--- Texto seleccionado ---
↓
Ya he comentado en algún que otro artículo que, por cuestiones varias, me he visto envuelto en más de una mudanza en los últimos años, algo que, por desgracia, vuelve a suceder en estos últimos días. En esta ocasión no he sido yo el causante de tal desasosiego cotidiano, sino mi casero actual que ha llegado a la conclusión de estar cansado, palabras textuales, “de perder dinero con la casa”. Evidentemente, se refiere a la vivienda en la que mi mujer, dos perros, Goya, “la gata que venía del cielo” y un servidor habitábamos con total normalidad hasta hace apenas unas semanas.
Indudablemente, como firme defensor de la propia privada, la libertad de elección del individuo y el respeto hacia lo que no es mío, no me he opuesto de ninguna de las formas a la decisión tomada por el susodicho, más allá de hacer respetar mis derechos adquiridos bajo el contrato legal que ambos contrajimos con anterioridad. En cualquier caso no vengo aquí a hablar de los pormenores de mi cambio de residencia, asuntos transaccionales o decisiones tomadas bajo un prisma económico por terceras personas de las que poco o nada espero.
Estas líneas son una corta, pero intensa reflexión, sobre lo que uno deja atrás en el lugar en el que ha vivido durante un cierto tiempo. Por supuesto, no hablo de cambios de domicilio que, por temas laborales, por ejemplo, mucha gente realiza casi de manera asidua. Me refiero a esas mudanzas que uno lleva a cabo obligado por las circunstancias y el “estar de prestado” bajo un techo que no es de su propiedad.
Si echo la vista atrás, tras salir del hogar familiar, me he visto envuelto en 7 mudanzas, incluida esta última, desde el año 2003 aproximadamente hasta hoy. Entre algunas de ellas apenas pasaron unos meses; sin embargo, en este caso en cuestión, son más de seis años de mi vida los que me dejo entre estas cuatro paredes y con la mano en el pecho siento una cierta aprensión emocional de pensar que, en apenas unos días, cruzaré el umbral de la puerta y no volveré a entrar en esta casa nunca más.
Y si he llegado a esta conclusión y además atesoro ese sentimiento, es simple y llanamente por una razón muy simple: Considero esta casa mi hogar. Además, en ella he vivido momentos de felicidad, pero también otros que siempre quedarán grabados en mi memoria de manera indeseada. Por ejemplo, el haber pasado los últimos momentos junto a nuestra perra Chanel, salir con ella en los brazos, destino a las urgencias del veterinario, y regresar habiéndola perdido para siempre.
↑
--- Trabajo pendiente ---
a) Según el texto sobre la mudanza, ¿cuánto tiempo ha vivido quien escribe en la casa que ahora deja?
b) Reescribe en forma de lista el párrafo del texto sobre la mudanza que empieza con "Si echo la vista atrás", conservando sus datos principales.
c) Explica, de acuerdo con el texto sobre la mudanza, por qué a quien escribe le produce un sentimiento especial abandonar esta casa.

--- Registros ---
↓
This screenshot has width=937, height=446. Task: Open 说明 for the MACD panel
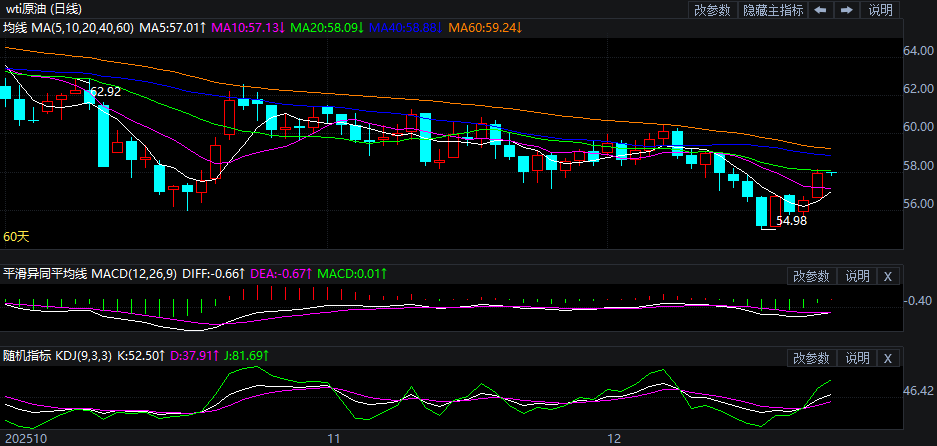coord(857,275)
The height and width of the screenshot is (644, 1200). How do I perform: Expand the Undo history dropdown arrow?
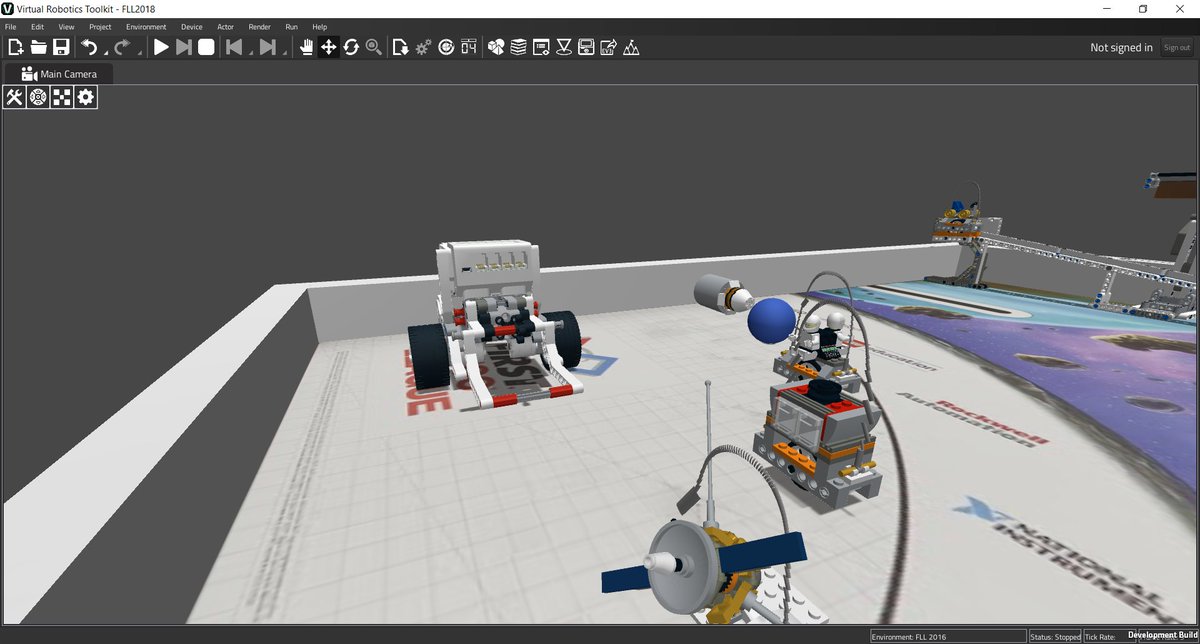tap(104, 51)
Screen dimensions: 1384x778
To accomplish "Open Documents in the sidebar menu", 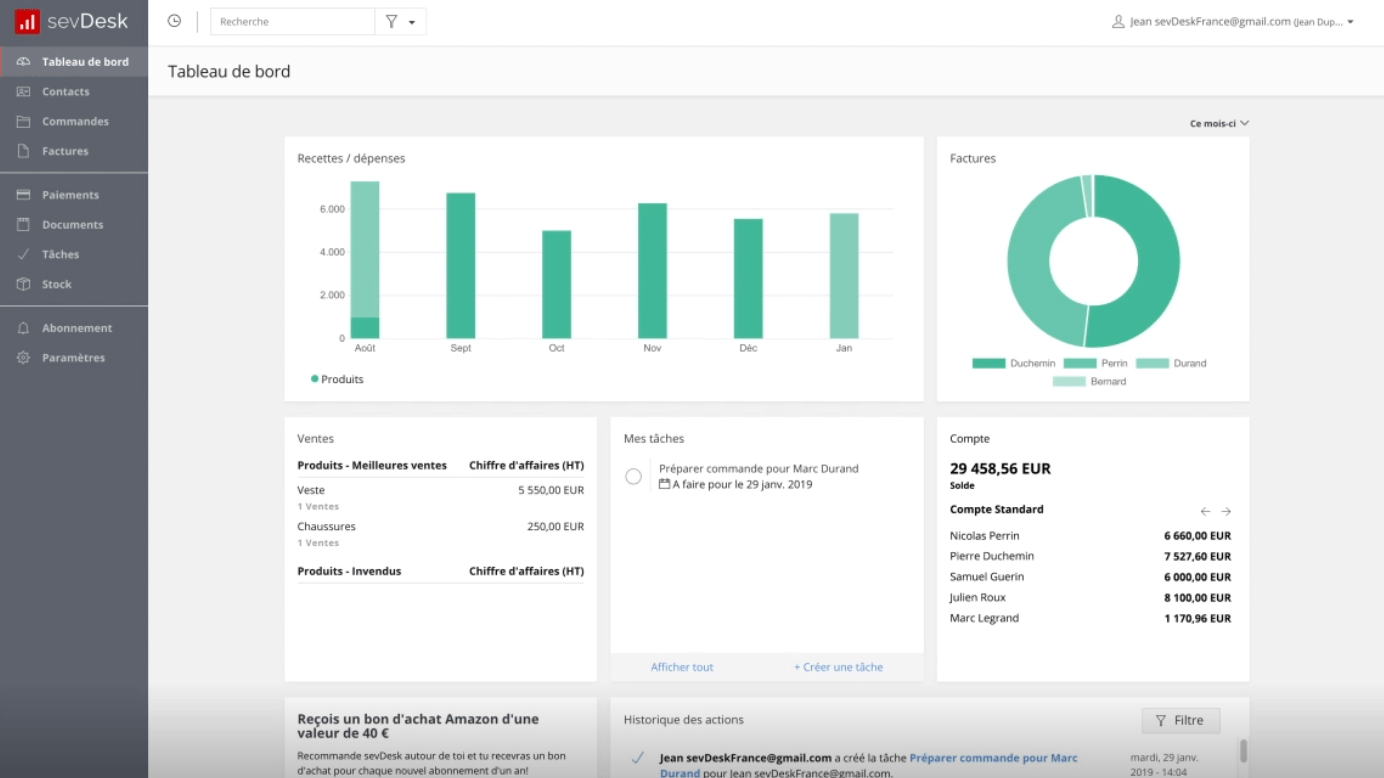I will (x=72, y=225).
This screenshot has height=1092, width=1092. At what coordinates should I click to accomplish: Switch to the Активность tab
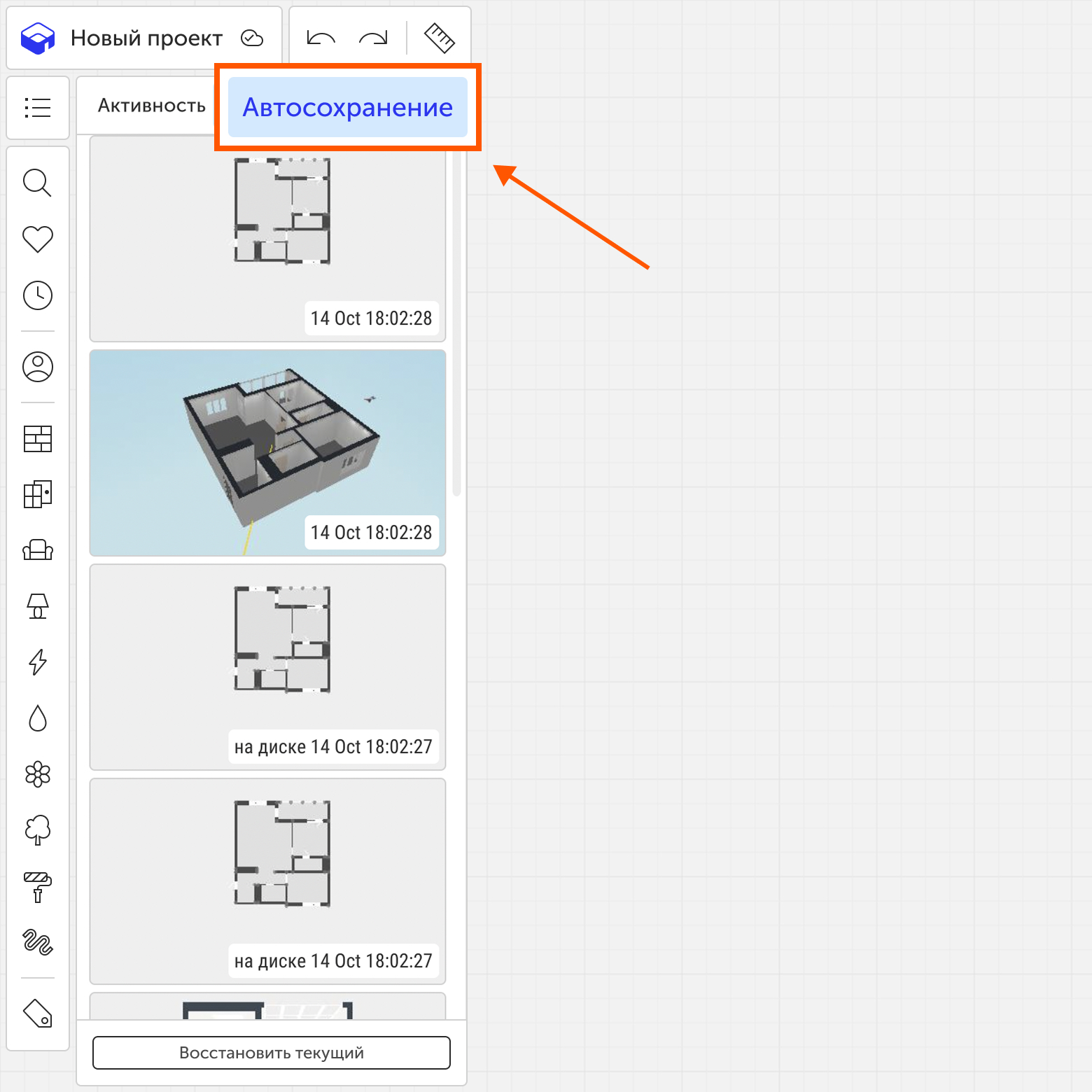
↑
--- Resultados obtenidos ---
a) Más de seis años.

b)
- Desde que salió del hogar familiar, aproximadamente en 2003, ha hecho 7 mudanzas, contando la actual.
- Entre algunas de ellas pasaron apenas unos meses.
- En esta casa deja más de seis años de su vida.
- Siente cierta aprensión emocional al pensar que en pocos días cruzará la puerta y no volverá a entrar nunca más.

c) Quien escribe considera esta casa su hogar. Además, en ella ha vivido momentos de felicidad y también otros que siempre quedarán grabados en su memoria, como los últimos momentos junto a su perra Chanel.